Two kinds of placenta cells
The researchers transformed human pluripotent stem cells into precursor cells—called trophoblast stem cells—that go on to form two critical cell types that make up the placenta, the study shows. One type generates hormones required to maintain a pregnancy, and a second invades the uterus, establishing routes for delivering oxygen and nutrients and removing waste from the developing fetus.
Theunissen says the new cells could be used to help understand, for example, miscarriage or a dangerous complication of pregnancy called preeclampsia, which causes high blood pressure after the 20th week of pregnancy or soon after giving birth. The condition occurs in up to 8% of pregnancies worldwide and can lead to premature birth; if left untreated, preeclampsia can cause death of the mother and the baby. While symptoms of preeclampsia typically don’t emerge until later in pregnancy, the early formation of the placenta likely plays a role in its development.

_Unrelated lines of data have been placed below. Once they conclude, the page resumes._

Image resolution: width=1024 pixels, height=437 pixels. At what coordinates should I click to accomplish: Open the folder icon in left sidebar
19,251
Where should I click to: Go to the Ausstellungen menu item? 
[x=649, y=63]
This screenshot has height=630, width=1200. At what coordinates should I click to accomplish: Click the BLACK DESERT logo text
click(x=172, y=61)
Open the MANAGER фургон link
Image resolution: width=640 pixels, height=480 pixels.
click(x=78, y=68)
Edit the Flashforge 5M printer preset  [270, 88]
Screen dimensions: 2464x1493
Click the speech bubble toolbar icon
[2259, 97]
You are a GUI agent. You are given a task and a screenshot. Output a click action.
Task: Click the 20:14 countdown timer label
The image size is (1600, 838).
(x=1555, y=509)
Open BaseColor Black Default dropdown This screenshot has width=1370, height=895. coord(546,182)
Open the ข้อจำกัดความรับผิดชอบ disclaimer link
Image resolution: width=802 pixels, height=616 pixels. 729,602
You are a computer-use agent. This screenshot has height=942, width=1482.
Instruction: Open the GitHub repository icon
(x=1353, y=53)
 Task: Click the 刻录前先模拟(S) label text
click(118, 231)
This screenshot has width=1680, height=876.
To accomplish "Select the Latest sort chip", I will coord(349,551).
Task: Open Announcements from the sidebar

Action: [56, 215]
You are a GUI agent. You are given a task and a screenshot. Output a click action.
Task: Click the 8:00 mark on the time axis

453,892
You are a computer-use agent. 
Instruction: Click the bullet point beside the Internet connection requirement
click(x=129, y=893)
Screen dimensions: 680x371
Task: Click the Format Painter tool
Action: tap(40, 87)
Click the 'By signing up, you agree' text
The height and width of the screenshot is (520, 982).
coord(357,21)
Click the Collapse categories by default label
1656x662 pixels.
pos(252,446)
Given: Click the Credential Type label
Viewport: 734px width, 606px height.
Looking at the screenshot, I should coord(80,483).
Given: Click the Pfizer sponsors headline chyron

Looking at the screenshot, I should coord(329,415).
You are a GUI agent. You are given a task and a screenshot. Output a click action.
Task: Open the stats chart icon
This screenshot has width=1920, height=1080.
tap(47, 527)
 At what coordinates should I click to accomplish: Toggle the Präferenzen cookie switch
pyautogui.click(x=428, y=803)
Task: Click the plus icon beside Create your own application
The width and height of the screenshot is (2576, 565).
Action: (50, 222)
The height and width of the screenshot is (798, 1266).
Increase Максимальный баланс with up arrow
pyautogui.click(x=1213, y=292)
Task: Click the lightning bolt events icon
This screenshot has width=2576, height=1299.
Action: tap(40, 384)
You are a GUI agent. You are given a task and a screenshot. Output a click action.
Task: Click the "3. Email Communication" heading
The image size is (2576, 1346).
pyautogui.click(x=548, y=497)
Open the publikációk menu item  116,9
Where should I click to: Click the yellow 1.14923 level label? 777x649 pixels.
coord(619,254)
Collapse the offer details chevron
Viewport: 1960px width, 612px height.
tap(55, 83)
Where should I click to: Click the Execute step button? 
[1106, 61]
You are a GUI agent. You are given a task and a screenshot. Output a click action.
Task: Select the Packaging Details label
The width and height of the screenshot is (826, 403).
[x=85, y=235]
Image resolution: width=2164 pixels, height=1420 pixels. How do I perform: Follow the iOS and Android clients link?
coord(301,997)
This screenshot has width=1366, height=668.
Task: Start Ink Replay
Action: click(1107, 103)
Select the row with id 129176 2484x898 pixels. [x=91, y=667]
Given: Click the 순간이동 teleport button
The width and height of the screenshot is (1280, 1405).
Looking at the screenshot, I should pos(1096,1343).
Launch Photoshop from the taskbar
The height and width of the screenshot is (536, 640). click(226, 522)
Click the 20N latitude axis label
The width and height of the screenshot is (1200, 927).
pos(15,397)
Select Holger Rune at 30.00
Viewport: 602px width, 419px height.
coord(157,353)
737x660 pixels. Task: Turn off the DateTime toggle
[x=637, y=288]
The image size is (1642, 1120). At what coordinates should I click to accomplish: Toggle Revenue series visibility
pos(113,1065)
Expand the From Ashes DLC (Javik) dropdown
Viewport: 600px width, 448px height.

“We think preeclampsia results from inadequate invasion of trophoblast cells into the lining of the uterus and thus a failure to set up a strong enough connection—and that can result in oxygen deprivation in the embryo, for example,” Theunissen says. “What we would like to do now — with proper permission from patients—is study trophoblasts derived from, say, skin or blood samples from patients with preeclampsia or those with a history of pregnancy loss, for example.
Stem cell challenges
“There are long-standing protocols that scientists use to turn an adult cell into what is called an induced pluripotent stem cell,” he says. “And from there, we could use our new process to create trophoblasts. These early placental cells developed from such patients could allow us to study—in the lab—the origins of preeclampsia or scenarios that might trigger miscarriage. In theory, we can model what goes wrong and seek ways to prevent it.”
Scientists have studied induced pluripotent stem cells in the lab for more than a decade but have not, until now, been able to use them to create placental precursor cells. The reason, Theunissen says, is that these pluripotent stem cells are in a state that exists after the embryo first attaches to the lining of the uterus. Since the placenta begins development earlier than that, even these early stem cells have already lost their ability to form placental cells.
The researchers, led by first author Chen Dong, a doctoral student in Theunissen’s lab, used a strategy they developed to turn back the clock on these conventional human pluripotent stem cells, reverting them to a pre-implantation state, one that is capable of giving rise to placental cells.
“We showed in multiple ways that these trophoblast stem cells are in fact recapitulating real human trophoblast stem cells, placental cells that were recently isolated and described by a group in Japan,” Theunissen says. “What we have done is create a much more accessible source of these cells, independent of an embryo, so that scientists can study the placenta in ways that were not possible before.”
Support for the work came from the Children’s Discovery Institute, the McDonnell Center for Cellular and Molecular Neurobiology, the National Institutes of Health (NIH) Director’s New Innovator Award, the Shipley Foundation Program for Innovation in Stem Cell Science, and the Edward Mallinckrodt Jr. Foundation.